Epicurus clearly understood what this meant in terms of the potential for life developing elsewhere:
We must not suppose that the worlds have necessarily one and the same shape. Nobody can prove that in one sort of world there might not be contained – whereas in another sort of world there could not possibly be – the seeds out of which animals and plants arise and all the rest of the things we see.
In contrast, at roughly the same time, fellow Greek philosopher Aristotle (384-322 BC) was proposing his geocentric model of the universe, which had the Earth immobile at its centre with the Moon, Sun and known planets orbiting around us.

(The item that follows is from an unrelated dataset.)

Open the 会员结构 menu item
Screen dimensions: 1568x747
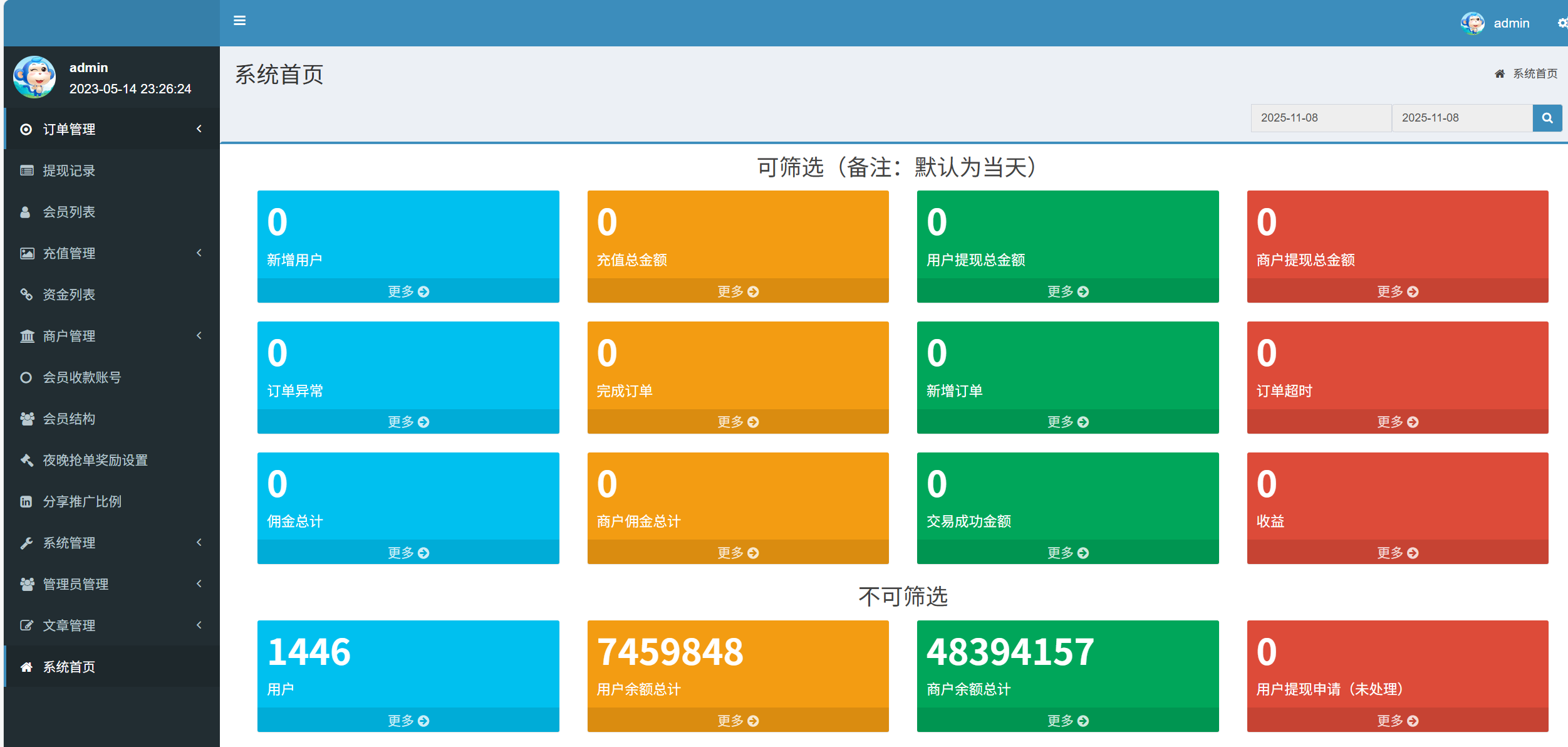tap(69, 419)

In essence, the Solar System as Aristotle conceived it was the entire universe. In On the Heavens (350BC), he argued: “It follows that there cannot be more worlds than one.”

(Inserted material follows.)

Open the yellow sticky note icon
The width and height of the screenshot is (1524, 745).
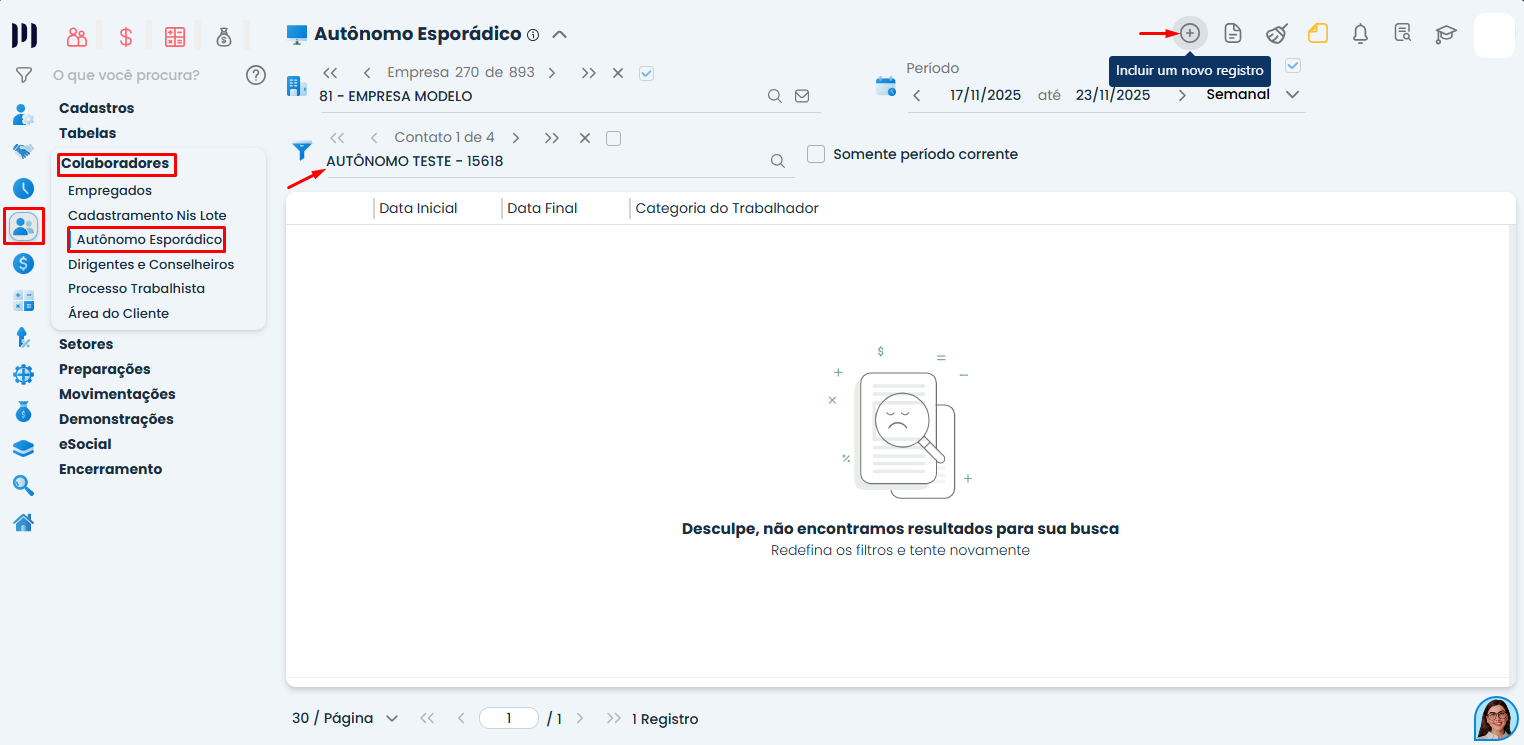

Such thinking that planets were rare in the universe persisted for 2,000 years. Sir James Jeans, one of the world’s top mathematicians and an influential physicist and astronomer at the time, advanced his tidal hypothesis of planet formation in 1916. According to this theory, planets were formed when two stars pass so closely that the encounter pulls streams of gas off the stars into space, which later condense into planets. The rareness of such close cosmic encounters in the vast emptiness of space led Jeans to believe that planets must be rare, or – as was reported in his obituary – “that the solar system might even be unique in the universe”.

The holy grail for exoplanet explorers

After three decades of observing, a wealth of different planets have emerged. We started with the hot Jupiters, large gas giants close to their star that are among the easiest planets to find due to both deeper transits and larger radial velocity signals. But while the first tens of discovered exoplanets were all hot Jupiters, we now know these planets are actually very rare.
With instrumentation getting better and observations piling up, we have since found a whole new class of planets with sizes and masses between those of Earth and Neptune. But despite our knowledge of thousands of exoplanets, we still have not found systems truly resembling our solar system, nor planets truly resembling Earth.
It is tempting to conclude this means we are a unique planet in a unique system. While this still could be true, it is unlikely. The more reasonable explanation is that, for all our stellar technology, our capabilities of detecting such Earth-like planets are still fairly limited in a universe so mind-bogglingly vast.
The holy grail for many exoplanet explorers, including us, remains to find this true Earth twin – a planet with a similar mass and radius as Earth’s, orbiting a star similar to the Sun at a distance similar to how far we are from the Sun.
While the universe is rich in diversity and holds many planets unlike our own, discovering a true Earth twin would be the best place to start looking for life as we know it. Currently, the radial velocity method – as used to find the very first exoplanet – remains by far the best-placed method to find it.
Thirty years on from that Nobel-winning discovery, pioneering planetary explorer Didier Queloz is taking charge of the very first dedicated radial velocity campaign to go in search of an Earth-like planet.
A major international collaboration is building a dedicated instrument, Harps3, to be installed later this year at the Isaac Newton Telescope on La Palma. Given its capabilities, we believe a decade of data should be enough to finally discover our first Earth twin.